Tom Ricks, an author and former Pentagon reporter who covered McMaster during the Iraq War, warned on Tuesday that he might “wind up like former National Security Adviser Colin Powell, whose strong sense of loyalty was manipulated by the Bush administration to the point of him giving a speech at the United Nations on Iraqi weapons of mass destruction that we now know to have been almost entirely false.”
“[M]y guess is that when McMaster was trotted out before the cameras last night, he gave up a little piece of his soul,” Ricks wrote in Foreign Policy.
Other critics pointed to seeming contradictions in his position. McMaster insisted that Trump had told Russian Foreign Minister Sergei Lavrov and Russian Ambassador Sergey Kislyak “nothing that you would not know from open-source reporting.” On the other hand, he said U.S. national security had been “put at risk” by the Washington Post and other outlets reporting on Trump’s conversation with the Russians.
Even as the furor over Trump’s meeting with Russia’s ambassador and foreign minister subsides, McMaster has plenty of work ahead of him. On Friday, Trump departs for a 10-day trip to the Middle East and Europe that will be a test of McMaster’s organizational and planning ability—and his ability to make Trump adhere to a script without alarming or offending key U.S. allies with extemporaneous remarks.

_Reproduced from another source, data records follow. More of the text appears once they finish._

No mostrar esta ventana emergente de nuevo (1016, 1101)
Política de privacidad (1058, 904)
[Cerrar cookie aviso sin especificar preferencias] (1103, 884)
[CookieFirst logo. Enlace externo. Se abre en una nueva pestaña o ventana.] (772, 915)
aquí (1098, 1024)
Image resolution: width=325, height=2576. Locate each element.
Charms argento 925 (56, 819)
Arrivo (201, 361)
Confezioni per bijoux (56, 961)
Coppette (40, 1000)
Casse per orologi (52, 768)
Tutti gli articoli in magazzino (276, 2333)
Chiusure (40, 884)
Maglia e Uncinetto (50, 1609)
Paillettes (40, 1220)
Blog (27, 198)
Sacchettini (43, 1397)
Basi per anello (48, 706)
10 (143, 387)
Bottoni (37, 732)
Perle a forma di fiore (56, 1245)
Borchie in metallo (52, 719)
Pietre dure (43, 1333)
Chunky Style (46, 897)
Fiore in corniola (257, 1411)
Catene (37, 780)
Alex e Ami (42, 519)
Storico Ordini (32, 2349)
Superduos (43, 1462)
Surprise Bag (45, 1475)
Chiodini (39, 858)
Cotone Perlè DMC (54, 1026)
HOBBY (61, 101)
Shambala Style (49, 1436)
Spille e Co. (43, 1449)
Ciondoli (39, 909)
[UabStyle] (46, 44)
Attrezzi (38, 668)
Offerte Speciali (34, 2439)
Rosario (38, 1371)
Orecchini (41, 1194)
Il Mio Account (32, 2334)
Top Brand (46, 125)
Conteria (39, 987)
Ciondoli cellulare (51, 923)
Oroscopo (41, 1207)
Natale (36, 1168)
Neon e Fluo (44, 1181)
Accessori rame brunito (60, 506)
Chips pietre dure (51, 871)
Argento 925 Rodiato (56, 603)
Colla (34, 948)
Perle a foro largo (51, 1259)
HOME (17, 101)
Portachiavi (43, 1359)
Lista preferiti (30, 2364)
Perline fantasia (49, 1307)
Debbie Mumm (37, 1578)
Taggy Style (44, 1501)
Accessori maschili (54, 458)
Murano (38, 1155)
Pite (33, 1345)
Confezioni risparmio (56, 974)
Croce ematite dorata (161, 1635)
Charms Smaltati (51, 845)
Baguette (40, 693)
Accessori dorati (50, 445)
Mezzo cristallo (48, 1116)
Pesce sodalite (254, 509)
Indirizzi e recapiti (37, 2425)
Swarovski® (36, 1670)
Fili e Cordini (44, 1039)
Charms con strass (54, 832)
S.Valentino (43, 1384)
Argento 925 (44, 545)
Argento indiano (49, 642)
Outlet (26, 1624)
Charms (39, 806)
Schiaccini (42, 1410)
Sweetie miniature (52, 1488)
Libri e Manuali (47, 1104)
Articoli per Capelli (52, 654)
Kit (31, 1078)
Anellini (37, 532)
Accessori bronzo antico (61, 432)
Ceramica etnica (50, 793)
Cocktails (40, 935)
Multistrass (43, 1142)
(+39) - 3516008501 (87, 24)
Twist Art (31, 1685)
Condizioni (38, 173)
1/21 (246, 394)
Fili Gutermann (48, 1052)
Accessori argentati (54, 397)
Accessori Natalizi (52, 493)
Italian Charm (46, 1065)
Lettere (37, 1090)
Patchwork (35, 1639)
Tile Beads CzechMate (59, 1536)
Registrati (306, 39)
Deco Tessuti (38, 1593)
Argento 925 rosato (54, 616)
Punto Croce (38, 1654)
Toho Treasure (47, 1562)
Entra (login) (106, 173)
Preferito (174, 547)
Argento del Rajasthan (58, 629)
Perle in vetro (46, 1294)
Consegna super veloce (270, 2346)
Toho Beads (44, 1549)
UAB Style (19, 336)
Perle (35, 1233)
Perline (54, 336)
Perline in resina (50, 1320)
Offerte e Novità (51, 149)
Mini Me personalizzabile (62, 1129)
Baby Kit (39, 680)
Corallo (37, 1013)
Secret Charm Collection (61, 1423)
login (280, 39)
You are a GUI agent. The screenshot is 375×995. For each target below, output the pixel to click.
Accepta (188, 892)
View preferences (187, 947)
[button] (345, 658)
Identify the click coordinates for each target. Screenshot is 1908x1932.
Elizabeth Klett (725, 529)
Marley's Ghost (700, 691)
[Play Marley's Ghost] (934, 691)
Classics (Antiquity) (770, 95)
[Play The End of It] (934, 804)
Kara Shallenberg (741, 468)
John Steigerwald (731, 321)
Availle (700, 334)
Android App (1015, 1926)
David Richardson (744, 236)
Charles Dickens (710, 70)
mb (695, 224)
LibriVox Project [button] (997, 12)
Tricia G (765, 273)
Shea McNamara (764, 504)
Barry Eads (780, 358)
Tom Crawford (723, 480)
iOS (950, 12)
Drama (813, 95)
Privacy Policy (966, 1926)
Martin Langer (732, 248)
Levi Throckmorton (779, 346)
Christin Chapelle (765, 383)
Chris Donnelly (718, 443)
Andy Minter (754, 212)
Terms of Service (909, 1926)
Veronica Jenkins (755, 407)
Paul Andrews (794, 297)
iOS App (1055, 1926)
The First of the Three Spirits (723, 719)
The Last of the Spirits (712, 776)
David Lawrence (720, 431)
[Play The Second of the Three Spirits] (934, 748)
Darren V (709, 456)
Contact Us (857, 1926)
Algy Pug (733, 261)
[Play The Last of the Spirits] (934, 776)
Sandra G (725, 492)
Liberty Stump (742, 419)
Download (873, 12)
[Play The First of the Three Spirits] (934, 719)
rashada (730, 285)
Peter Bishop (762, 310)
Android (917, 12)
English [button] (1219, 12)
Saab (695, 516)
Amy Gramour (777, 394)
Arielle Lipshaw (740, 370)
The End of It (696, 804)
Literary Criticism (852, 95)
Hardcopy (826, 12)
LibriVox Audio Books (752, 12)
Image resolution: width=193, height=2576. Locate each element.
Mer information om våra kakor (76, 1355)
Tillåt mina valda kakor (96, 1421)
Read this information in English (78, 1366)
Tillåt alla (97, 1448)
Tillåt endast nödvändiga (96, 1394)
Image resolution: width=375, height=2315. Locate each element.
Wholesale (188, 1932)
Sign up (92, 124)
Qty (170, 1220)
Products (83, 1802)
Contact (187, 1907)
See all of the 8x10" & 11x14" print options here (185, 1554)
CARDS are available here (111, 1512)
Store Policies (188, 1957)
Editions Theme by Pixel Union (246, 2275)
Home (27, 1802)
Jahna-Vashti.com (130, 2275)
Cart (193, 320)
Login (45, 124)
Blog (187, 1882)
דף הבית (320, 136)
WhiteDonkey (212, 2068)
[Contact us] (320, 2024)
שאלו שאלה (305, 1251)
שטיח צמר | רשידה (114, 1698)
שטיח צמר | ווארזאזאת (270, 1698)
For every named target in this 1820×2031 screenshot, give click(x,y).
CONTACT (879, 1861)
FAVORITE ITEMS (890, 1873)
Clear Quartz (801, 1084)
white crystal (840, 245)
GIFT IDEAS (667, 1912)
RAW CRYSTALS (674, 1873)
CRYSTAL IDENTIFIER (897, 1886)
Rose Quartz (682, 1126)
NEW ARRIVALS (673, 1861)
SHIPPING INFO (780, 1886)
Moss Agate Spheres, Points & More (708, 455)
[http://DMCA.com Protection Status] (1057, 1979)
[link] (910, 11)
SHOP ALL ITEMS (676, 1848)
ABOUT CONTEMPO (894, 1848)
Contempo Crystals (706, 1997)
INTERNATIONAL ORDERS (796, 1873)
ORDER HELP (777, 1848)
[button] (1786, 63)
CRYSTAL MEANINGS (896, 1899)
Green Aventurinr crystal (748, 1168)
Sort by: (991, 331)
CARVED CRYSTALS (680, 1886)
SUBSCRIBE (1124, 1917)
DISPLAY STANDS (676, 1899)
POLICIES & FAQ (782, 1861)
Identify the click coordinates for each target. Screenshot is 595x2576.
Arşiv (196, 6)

McMaster’s sudden prominence also caps a period in which he has exerted more control over the NSC, though not without pushback from rivals inside the White House and outsiders aligned with Flynn. In recent weeks McMaster has successfully pushed out several Flynn loyalists and replaced them with his own hires. One result, according to two sources in contact with NSC staffers, has been a coordinated leak campaign against him by Flynn holdovers and allies.
News stories described confrontations between Trump and McMaster and criticism of his management from fellow White House aides. One recent Washington Post story said that some White House officials derided a McMaster-backed plan to modestly increase the U.S. troop presence in Afghanistan as “McMaster’s War.”
One NSC colleague was eager to criticize McMaster’s halting appearance in the briefing room: “Wow, that was not good,” the official said.
But McMaster has won internal battles too. After reports in early May that he had been prevented from installing a new NSC deputy, Brigadier General Ricky Waddell, McMaster prevailed and last week introduced Waddell at an NSC staff meeting. He will share duties with another deputy national security adviser, Dina Powell, whose focus will be on long-term strategic planning.
Some NSC staffers interpreted Waddell’s arrival as the effective firing of KT McFarland, a former Reagan Pentagon official and failed Senate candidate hired by Flynn—and whom McMaster has tried for months to dislodge, reportedly over Trump’s repeated objections. McFarland is now in line to become Trump’s ambassador to Singapore, though her nomination has not been submitted amid a huge backlog of pending ambassadorial picks.
A senior White House official denied that McMaster had fired McFarland but said that in last week’s meeting to introduce Waddell, McFarland “gave a very nice set of remarks about how excited she is” to go to Singapore.
One Republican in regular contact with NSC officials, including some Flynn holdovers with reservations about McMaster, said they were impressed by the general’s defense of Trump and believe his job security is stronger than ever as a result.
“The power play to get rid of H.R.,” concluded one Republican in regular contact with NSC officials, “is over and lost.”